[Click-target data]
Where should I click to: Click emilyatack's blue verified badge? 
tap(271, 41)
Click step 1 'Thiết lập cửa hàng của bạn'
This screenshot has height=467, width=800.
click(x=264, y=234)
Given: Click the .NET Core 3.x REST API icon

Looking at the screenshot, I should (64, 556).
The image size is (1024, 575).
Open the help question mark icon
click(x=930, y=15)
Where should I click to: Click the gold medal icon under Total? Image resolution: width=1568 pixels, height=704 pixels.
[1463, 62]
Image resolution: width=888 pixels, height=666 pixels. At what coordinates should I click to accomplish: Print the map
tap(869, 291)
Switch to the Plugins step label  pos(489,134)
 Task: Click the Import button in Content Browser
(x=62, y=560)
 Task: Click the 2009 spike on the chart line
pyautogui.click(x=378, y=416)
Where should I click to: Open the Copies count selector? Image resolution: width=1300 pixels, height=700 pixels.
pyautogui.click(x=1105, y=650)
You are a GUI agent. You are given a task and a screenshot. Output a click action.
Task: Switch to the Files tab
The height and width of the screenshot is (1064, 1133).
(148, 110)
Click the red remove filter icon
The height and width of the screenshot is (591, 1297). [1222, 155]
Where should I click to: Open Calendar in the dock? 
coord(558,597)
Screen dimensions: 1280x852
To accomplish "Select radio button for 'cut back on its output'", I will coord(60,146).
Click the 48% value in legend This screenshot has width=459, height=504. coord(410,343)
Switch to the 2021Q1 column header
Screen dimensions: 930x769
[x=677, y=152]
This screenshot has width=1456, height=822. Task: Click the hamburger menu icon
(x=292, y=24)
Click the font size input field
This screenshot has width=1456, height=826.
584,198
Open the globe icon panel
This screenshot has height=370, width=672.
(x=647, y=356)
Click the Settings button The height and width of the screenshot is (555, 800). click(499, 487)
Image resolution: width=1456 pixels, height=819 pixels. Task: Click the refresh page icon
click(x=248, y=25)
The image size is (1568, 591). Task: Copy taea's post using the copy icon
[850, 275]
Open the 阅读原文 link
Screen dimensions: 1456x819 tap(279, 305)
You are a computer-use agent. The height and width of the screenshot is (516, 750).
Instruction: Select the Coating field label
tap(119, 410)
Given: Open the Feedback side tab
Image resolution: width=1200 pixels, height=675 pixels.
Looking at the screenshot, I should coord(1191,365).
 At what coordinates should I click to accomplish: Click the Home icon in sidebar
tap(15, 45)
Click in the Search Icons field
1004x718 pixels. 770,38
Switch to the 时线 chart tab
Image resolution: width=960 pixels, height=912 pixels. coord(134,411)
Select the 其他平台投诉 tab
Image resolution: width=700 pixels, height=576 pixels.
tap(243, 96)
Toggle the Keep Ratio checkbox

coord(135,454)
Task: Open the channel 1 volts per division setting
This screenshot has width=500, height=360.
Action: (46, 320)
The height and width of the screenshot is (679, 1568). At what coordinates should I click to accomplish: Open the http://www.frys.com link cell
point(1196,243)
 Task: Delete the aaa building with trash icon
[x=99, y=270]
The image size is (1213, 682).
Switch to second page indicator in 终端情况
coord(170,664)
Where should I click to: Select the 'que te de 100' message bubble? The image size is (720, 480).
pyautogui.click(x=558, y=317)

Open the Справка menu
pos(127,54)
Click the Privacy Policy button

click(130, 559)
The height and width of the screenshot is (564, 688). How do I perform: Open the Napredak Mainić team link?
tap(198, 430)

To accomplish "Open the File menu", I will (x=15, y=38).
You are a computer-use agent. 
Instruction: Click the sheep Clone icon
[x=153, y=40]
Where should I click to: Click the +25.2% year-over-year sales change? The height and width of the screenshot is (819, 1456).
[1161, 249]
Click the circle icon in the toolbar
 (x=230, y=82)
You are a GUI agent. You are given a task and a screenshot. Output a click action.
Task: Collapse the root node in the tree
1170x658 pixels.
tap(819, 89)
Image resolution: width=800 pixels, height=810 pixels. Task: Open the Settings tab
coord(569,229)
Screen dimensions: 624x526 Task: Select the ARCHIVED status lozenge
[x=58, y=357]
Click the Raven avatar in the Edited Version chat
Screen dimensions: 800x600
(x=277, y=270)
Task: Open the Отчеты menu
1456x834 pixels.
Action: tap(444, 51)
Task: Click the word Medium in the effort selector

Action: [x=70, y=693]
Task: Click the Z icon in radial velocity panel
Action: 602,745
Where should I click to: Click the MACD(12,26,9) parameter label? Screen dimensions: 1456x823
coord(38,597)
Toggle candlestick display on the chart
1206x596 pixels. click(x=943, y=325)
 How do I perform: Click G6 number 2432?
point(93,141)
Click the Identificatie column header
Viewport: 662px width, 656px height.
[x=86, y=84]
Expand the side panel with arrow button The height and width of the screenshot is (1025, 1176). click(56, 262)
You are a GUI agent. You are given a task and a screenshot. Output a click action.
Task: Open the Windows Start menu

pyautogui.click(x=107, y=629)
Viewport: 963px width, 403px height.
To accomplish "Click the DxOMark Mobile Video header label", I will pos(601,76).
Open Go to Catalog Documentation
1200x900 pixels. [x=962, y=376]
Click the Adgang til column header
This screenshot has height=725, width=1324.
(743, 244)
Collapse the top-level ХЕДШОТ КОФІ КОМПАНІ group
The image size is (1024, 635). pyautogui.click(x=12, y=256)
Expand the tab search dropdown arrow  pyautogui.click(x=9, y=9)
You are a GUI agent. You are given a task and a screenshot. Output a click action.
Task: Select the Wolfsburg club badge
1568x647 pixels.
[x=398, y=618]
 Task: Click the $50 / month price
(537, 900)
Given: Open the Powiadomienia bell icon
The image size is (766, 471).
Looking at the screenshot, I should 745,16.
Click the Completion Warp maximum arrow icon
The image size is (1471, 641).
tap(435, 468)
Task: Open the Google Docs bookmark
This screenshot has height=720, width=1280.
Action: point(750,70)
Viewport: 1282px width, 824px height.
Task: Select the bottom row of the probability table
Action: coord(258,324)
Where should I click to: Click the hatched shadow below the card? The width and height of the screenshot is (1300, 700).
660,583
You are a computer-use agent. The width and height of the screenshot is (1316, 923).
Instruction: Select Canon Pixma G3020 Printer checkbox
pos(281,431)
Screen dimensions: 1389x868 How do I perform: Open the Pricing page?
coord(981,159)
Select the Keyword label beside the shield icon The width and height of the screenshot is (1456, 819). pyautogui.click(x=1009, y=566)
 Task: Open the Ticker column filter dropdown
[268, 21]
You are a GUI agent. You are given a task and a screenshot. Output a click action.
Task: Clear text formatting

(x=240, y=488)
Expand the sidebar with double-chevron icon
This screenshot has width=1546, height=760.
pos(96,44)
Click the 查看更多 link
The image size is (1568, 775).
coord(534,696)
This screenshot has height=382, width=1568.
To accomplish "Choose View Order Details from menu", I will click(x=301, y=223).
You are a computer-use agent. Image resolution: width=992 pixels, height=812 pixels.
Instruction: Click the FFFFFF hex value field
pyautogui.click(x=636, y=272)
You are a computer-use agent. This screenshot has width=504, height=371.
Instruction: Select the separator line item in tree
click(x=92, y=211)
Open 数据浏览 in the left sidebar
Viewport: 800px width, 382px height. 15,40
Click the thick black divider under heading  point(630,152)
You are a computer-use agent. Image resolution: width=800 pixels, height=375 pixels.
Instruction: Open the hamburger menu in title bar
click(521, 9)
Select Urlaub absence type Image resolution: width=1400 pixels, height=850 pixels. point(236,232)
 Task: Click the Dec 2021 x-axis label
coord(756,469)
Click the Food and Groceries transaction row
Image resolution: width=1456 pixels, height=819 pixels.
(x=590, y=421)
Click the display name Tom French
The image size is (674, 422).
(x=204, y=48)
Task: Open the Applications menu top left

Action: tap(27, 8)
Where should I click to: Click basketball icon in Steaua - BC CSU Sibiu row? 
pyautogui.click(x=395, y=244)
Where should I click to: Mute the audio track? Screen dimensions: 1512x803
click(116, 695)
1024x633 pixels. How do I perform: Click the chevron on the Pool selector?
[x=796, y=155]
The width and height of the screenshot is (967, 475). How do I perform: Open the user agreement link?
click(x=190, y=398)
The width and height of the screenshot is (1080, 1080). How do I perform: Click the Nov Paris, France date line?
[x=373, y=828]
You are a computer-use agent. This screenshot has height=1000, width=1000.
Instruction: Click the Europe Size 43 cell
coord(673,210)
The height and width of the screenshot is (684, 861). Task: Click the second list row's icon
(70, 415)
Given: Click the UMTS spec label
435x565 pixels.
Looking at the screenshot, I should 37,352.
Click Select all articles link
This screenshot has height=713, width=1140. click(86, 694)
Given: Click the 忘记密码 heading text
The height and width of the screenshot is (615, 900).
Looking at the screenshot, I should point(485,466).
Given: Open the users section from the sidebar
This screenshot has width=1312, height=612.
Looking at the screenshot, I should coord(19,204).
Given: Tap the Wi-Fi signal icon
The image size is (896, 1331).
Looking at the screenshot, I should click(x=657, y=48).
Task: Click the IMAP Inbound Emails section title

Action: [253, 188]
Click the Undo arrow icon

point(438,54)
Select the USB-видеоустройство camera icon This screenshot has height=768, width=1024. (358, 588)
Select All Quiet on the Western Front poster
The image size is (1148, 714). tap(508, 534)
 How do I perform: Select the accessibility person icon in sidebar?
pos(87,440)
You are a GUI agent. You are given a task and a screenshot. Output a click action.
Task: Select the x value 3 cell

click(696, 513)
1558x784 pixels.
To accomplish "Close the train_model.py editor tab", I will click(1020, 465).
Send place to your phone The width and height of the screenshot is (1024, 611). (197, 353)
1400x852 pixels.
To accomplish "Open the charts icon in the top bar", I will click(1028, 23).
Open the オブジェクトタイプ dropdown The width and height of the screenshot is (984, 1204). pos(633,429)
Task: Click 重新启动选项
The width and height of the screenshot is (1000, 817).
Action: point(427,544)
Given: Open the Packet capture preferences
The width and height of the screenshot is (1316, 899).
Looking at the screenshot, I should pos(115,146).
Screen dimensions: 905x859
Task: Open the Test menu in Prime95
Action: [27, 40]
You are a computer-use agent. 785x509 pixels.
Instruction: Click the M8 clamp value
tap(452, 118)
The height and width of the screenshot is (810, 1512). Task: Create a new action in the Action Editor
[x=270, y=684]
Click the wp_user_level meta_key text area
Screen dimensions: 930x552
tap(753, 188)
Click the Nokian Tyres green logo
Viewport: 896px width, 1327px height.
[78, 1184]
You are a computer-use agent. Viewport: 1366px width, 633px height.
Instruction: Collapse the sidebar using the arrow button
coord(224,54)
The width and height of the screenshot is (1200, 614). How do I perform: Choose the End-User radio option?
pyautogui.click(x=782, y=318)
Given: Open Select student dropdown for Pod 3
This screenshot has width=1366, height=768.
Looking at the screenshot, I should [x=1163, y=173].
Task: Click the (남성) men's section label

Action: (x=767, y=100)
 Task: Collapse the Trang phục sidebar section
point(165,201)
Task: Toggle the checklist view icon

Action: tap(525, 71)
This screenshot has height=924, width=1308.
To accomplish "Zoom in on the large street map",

- **TASK DIRECTIONS**: Repeat the entries from the line containing "You are a computer-use agent. Viewport: 1366px" through the line containing "pyautogui.click(x=782, y=318)" with "sidebar" changed to "navigation panel" and nothing else altered.

- **FINISHED TASK**:
You are a computer-use agent. Viewport: 1366px width, 633px height.
Instruction: Collapse the navigation panel using the arrow button
coord(224,54)
The width and height of the screenshot is (1200, 614). How do I perform: Choose the End-User radio option?
pyautogui.click(x=782, y=318)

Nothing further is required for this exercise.